## Exercise requirements
Please print the records below word for word, starting at the line that contains "Image resolution: width=900" and continuing through the last line of the records, with the pictures omitted.

+++

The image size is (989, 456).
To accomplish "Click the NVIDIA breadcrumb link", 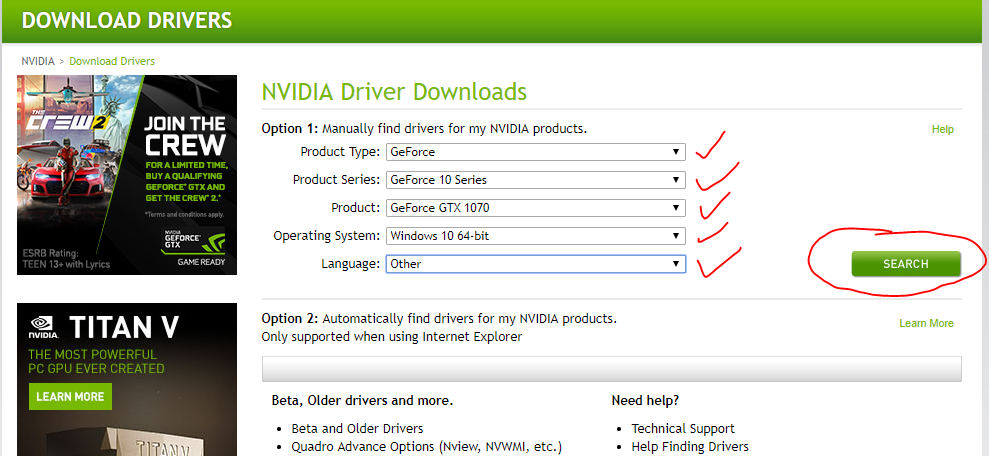I will [38, 61].
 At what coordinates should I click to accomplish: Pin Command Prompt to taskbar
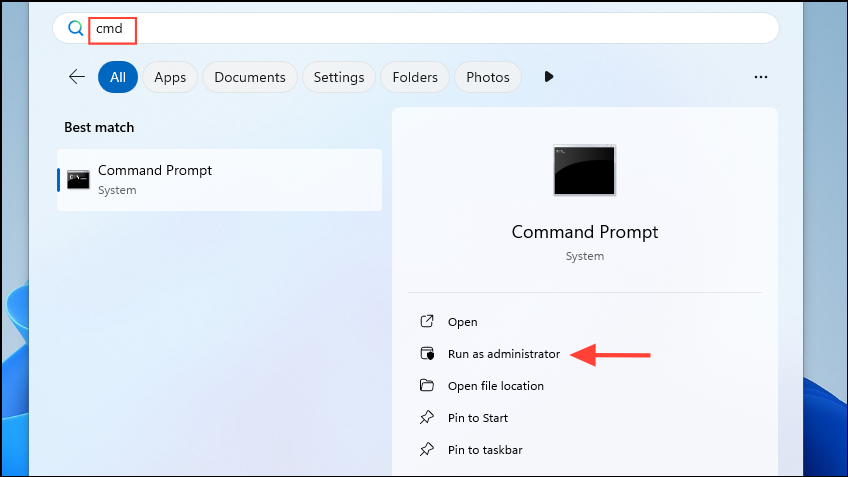point(485,450)
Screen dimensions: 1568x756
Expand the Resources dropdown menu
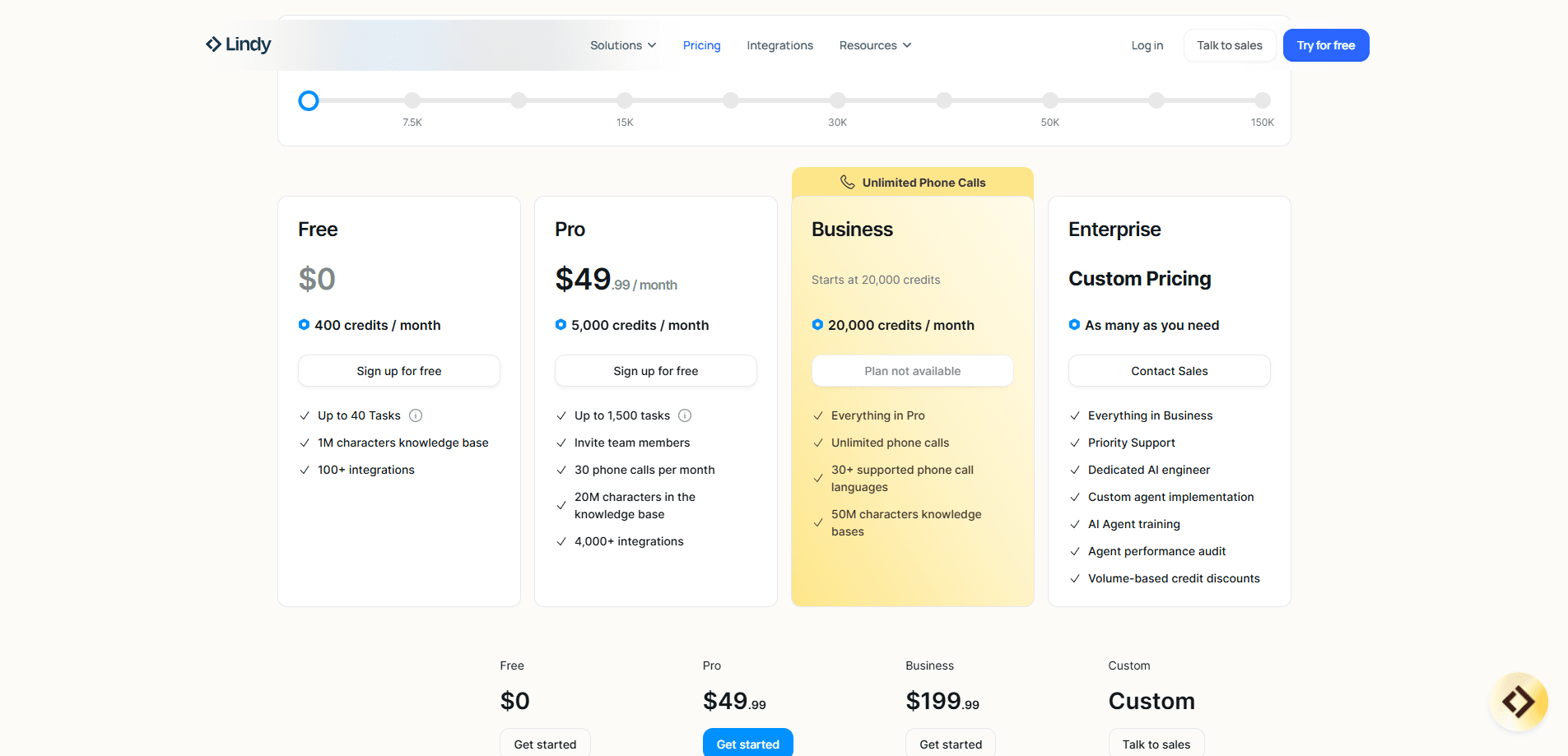click(x=875, y=45)
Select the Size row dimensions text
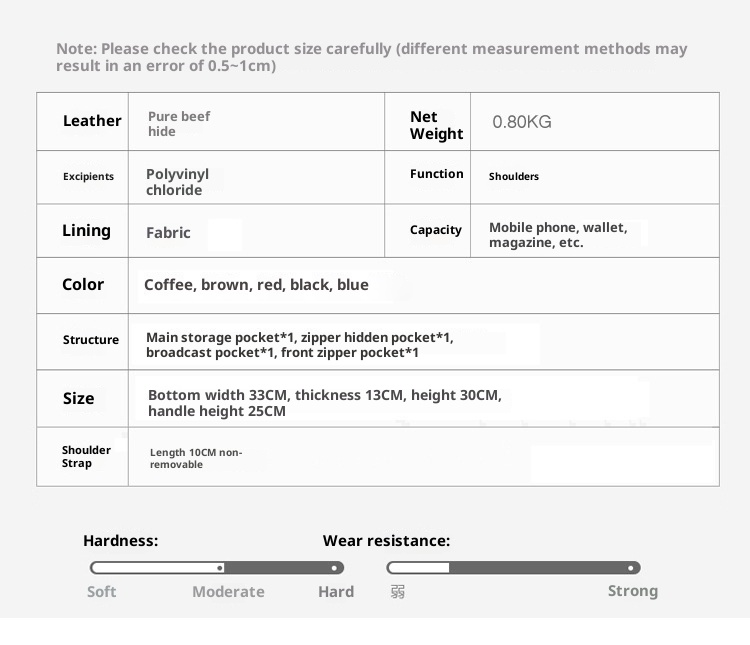Image resolution: width=750 pixels, height=645 pixels. click(x=324, y=403)
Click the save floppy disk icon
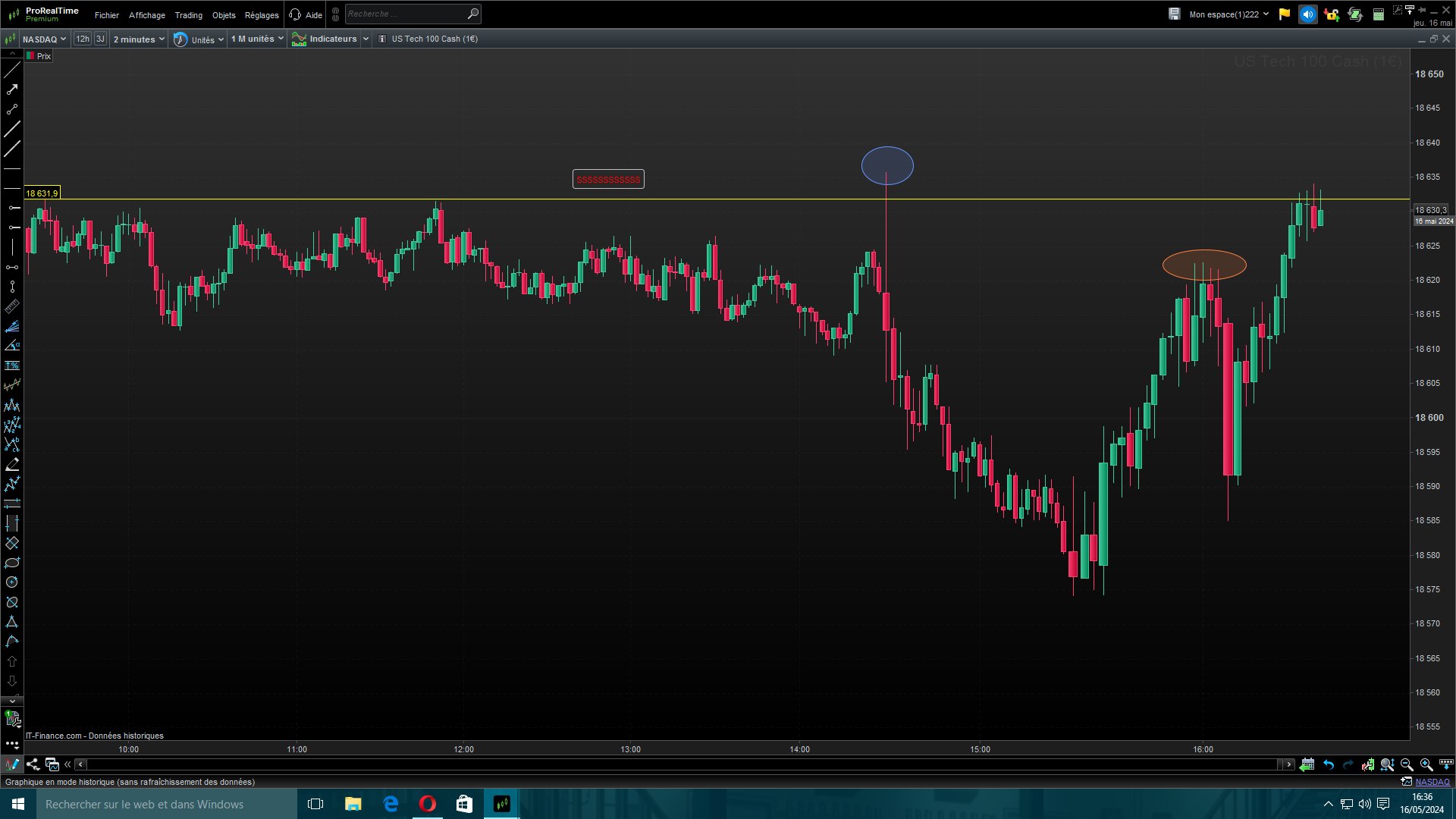The image size is (1456, 819). tap(1174, 14)
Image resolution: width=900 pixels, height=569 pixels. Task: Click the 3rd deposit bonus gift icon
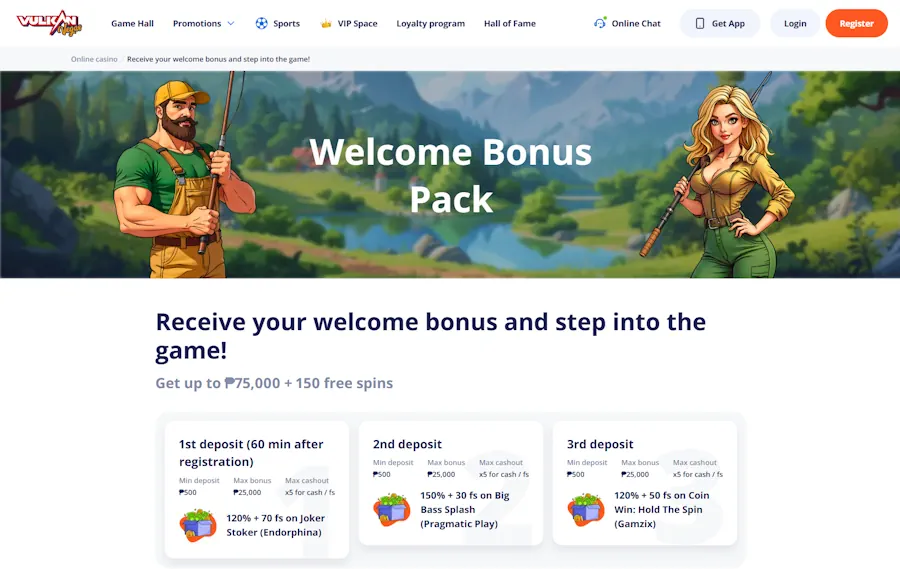coord(586,509)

+++

## The solution
Image resolution: width=900 pixels, height=569 pixels. Task: Click the 3rd deposit bonus gift icon
coord(586,509)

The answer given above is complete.